Selected passage:
::::::::
47 Post author: Morendil 07 February 2012 09:45AM

You are viewing a comment permalink. View the original post to see all comments and the full post content.

Comments (150)

You are viewing a single comment's thread.

Comment author: gwern 19 February 2012 07:07:49PM 8 points [-]

"Should Computer Scientists Experiment More? 16 excuses to avoid experimentation":

In [15], 400 papers were classified. Only those papers were considered further whose claims required empirical evaluation. For example, papers that proved theorems were excluded, because mathematical theory needs no experiment. In a random sample of all papers ACM published in 1993, the study found that of the papers with claims that would need empirical backup, 40% had none at all. In journals related to software, this fraction was 50%. The same study also analyzed a non-CS journal, Optical Engineering, and found that in this journal, the fraction of papers lacking quantitative evaluation was merely 15%.

The study by Zelkowitz and Wallace [17] found similar results. When applying consistent classification schemes, both studies report between 40% and 50% unvalidated papers in software engineering. Zelkowitz and Wallace also surveyed journals in physics, psychology, and anthropology and again found much smaller percentages of unvalidated papers there than in computer science.

...Here are some examples. For about twenty years, it was thought that meetings were essential for software reviews. However, recently Porter and Johnson found that reviews without meetings are neither substantially more nor less effective than those with meetings [11]. Meeting-less reviews also cost less and cause fewer delays, which can lead to a more effective inspection process overall. Another example where observation contradicts conventional wisdom is that small software components are proportionally less reliable than larger ones. This observation was first reported by Basili [1] and has been confirmed by a number of disparate sources; see Hatton [6] for summaries and an explanatory theory. As mentioned, the failure probabilities of multi-version programs were incorrectly believed to be the product of the failure probabilities of the component versions. Another example is type checking in programming languages. Type checking is thought to reveal programming errors, but there are contexts when it does not help [12]. Pfleeger et al. [10] provides further discussion of the pitfalls of intuition.
::::::::
Source records:
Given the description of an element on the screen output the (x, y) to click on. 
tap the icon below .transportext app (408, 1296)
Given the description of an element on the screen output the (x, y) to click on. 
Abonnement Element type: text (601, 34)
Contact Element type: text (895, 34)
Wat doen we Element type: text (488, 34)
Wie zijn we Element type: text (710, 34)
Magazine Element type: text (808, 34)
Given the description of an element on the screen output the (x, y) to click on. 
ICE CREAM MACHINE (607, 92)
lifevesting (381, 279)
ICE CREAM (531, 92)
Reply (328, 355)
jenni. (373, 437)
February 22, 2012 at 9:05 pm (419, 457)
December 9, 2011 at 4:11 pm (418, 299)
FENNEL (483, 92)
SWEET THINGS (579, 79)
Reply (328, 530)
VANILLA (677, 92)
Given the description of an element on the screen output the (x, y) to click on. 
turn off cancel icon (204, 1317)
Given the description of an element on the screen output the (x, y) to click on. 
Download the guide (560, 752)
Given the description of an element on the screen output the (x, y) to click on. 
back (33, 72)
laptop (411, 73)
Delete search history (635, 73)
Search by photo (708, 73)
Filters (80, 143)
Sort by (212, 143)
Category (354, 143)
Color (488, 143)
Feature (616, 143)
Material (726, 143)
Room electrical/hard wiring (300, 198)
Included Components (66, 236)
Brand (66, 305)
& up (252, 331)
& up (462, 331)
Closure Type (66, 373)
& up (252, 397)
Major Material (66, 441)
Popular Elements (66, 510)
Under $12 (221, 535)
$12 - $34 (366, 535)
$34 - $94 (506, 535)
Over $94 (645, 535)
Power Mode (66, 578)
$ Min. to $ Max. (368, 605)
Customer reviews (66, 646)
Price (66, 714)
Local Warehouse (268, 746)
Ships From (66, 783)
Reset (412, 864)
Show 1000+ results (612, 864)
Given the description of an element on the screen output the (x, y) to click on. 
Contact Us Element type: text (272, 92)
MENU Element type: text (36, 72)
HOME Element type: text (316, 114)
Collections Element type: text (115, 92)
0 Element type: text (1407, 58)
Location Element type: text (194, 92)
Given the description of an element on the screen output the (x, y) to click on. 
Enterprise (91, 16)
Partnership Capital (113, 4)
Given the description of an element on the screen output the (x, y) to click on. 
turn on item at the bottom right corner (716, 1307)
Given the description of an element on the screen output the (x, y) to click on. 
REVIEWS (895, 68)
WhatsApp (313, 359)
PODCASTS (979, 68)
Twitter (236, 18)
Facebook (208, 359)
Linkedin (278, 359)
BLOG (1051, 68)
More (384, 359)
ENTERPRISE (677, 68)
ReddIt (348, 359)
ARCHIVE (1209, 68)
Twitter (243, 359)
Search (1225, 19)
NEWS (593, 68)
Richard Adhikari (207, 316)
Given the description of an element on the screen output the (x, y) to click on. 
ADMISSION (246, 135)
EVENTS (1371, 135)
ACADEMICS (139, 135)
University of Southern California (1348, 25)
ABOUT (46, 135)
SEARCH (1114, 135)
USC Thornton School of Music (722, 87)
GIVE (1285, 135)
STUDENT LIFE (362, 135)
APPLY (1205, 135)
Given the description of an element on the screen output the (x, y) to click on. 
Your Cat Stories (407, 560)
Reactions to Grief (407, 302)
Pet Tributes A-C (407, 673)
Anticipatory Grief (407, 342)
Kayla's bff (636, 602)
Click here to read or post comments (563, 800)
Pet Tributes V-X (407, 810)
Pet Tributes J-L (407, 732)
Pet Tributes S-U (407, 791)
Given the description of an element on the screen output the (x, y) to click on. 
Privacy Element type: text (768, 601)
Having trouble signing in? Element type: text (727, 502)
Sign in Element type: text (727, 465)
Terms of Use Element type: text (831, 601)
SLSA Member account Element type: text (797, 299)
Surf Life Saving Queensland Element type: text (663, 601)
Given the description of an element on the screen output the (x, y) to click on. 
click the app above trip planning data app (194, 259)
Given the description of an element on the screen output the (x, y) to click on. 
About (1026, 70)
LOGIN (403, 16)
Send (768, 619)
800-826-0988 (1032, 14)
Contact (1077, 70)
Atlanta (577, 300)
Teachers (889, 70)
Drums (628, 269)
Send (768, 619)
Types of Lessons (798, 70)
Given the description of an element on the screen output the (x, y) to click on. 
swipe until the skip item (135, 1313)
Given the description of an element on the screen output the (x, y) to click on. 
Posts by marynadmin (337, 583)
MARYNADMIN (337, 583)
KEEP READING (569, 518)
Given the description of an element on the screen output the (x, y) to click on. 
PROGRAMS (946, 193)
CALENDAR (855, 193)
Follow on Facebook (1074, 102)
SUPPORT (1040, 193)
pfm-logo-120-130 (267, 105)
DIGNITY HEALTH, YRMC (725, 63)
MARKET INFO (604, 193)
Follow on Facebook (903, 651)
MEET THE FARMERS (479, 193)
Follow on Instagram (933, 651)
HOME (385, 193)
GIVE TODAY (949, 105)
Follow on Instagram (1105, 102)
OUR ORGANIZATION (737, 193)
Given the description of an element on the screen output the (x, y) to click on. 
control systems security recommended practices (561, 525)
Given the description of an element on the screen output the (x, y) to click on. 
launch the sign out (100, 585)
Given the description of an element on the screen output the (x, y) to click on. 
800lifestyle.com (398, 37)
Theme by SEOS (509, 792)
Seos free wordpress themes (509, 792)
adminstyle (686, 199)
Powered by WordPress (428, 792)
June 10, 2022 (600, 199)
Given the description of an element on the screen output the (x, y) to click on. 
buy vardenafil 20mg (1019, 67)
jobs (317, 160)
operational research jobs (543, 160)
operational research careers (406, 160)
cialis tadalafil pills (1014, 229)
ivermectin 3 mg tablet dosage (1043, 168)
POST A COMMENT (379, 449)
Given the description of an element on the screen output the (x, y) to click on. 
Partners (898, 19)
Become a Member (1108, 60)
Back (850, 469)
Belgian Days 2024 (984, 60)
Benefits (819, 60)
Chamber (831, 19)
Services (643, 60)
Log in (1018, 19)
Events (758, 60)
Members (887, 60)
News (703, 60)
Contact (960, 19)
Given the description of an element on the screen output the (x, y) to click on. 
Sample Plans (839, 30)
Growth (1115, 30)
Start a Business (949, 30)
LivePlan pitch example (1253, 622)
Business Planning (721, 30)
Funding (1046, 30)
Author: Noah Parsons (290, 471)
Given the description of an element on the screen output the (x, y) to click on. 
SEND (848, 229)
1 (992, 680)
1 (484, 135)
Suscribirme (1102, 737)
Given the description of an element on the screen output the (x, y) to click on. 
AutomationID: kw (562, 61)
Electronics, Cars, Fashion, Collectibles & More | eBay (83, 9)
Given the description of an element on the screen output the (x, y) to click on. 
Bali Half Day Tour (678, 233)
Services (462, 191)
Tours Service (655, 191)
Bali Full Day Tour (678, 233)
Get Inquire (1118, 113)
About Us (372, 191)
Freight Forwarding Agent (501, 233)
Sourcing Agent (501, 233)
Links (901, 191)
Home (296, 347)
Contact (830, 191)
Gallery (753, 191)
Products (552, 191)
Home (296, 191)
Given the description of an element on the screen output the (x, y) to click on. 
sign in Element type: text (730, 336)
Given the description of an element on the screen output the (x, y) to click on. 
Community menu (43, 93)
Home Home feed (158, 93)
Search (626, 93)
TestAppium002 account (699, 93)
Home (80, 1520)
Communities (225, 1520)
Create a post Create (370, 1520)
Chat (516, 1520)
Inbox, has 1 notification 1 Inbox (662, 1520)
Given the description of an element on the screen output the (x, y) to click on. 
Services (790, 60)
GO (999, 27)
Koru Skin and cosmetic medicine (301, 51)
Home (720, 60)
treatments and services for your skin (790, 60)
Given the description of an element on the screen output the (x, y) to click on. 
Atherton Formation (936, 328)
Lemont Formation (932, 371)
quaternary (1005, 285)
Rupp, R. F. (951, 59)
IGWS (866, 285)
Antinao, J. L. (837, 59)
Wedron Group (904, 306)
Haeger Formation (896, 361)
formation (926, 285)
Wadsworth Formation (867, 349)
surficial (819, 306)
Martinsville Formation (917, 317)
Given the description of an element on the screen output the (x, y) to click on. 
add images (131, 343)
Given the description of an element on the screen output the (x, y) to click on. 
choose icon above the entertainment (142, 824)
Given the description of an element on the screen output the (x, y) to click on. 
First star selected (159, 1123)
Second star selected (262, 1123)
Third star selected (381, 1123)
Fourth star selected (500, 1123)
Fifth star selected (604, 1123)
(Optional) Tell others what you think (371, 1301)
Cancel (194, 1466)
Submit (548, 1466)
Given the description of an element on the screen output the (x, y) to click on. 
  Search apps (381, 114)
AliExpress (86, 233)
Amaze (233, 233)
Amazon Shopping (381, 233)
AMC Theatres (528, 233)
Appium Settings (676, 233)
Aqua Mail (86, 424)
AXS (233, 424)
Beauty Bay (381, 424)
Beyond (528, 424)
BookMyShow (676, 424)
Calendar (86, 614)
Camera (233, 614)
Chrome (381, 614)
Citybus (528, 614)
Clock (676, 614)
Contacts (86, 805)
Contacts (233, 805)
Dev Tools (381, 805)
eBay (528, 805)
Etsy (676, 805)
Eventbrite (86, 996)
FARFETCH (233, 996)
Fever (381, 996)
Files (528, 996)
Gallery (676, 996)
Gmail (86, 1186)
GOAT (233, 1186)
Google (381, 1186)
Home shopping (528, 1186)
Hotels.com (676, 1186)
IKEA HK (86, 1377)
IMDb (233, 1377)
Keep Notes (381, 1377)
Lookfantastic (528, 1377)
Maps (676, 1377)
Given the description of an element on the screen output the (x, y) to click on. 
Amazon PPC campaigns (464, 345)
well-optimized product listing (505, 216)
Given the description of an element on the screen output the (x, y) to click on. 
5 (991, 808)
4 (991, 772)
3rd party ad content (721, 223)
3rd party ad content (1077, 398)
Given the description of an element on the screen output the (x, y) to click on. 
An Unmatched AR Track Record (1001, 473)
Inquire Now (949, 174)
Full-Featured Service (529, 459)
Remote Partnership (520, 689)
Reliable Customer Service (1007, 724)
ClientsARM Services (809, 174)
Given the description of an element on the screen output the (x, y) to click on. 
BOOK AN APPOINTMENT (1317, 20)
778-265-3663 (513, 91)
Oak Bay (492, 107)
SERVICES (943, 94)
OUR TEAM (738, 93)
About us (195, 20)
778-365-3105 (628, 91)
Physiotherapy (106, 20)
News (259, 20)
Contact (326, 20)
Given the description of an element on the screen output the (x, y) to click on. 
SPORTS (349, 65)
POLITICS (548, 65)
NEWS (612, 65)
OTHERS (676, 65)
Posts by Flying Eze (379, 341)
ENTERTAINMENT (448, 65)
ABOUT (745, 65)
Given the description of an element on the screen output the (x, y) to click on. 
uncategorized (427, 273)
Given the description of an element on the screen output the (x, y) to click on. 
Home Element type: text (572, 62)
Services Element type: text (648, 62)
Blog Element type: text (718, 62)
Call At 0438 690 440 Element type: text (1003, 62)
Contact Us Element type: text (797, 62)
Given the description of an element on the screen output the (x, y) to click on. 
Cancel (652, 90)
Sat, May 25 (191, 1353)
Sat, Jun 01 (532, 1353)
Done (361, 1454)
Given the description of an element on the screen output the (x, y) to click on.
::::::::
Directions:
- 1) List the surnames of all researchers named in the comment on computer science experimentation.
- 2) Copy the entries from their first line through the line that contains "Reset (412, 864)", reproducing each line without changes.
The comment on computer science experimentation and the entries are separate, unrelated material.

Answers below:
- 1) Zelkowitz, Wallace, Porter, Johnson, Basili, Hatton, Pfleeger

- 2)
Given the description of an element on the screen output the (x, y) to click on. 
tap the icon below .transportext app (408, 1296)
Given the description of an element on the screen output the (x, y) to click on. 
Abonnement Element type: text (601, 34)
Contact Element type: text (895, 34)
Wat doen we Element type: text (488, 34)
Wie zijn we Element type: text (710, 34)
Magazine Element type: text (808, 34)
Given the description of an element on the screen output the (x, y) to click on. 
ICE CREAM MACHINE (607, 92)
lifevesting (381, 279)
ICE CREAM (531, 92)
Reply (328, 355)
jenni. (373, 437)
February 22, 2012 at 9:05 pm (419, 457)
December 9, 2011 at 4:11 pm (418, 299)
FENNEL (483, 92)
SWEET THINGS (579, 79)
Reply (328, 530)
VANILLA (677, 92)
Given the description of an element on the screen output the (x, y) to click on. 
turn off cancel icon (204, 1317)
Given the description of an element on the screen output the (x, y) to click on. 
Download the guide (560, 752)
Given the description of an element on the screen output the (x, y) to click on. 
back (33, 72)
laptop (411, 73)
Delete search history (635, 73)
Search by photo (708, 73)
Filters (80, 143)
Sort by (212, 143)
Category (354, 143)
Color (488, 143)
Feature (616, 143)
Material (726, 143)
Room electrical/hard wiring (300, 198)
Included Components (66, 236)
Brand (66, 305)
& up (252, 331)
& up (462, 331)
Closure Type (66, 373)
& up (252, 397)
Major Material (66, 441)
Popular Elements (66, 510)
Under $12 (221, 535)
$12 - $34 (366, 535)
$34 - $94 (506, 535)
Over $94 (645, 535)
Power Mode (66, 578)
$ Min. to $ Max. (368, 605)
Customer reviews (66, 646)
Price (66, 714)
Local Warehouse (268, 746)
Ships From (66, 783)
Reset (412, 864)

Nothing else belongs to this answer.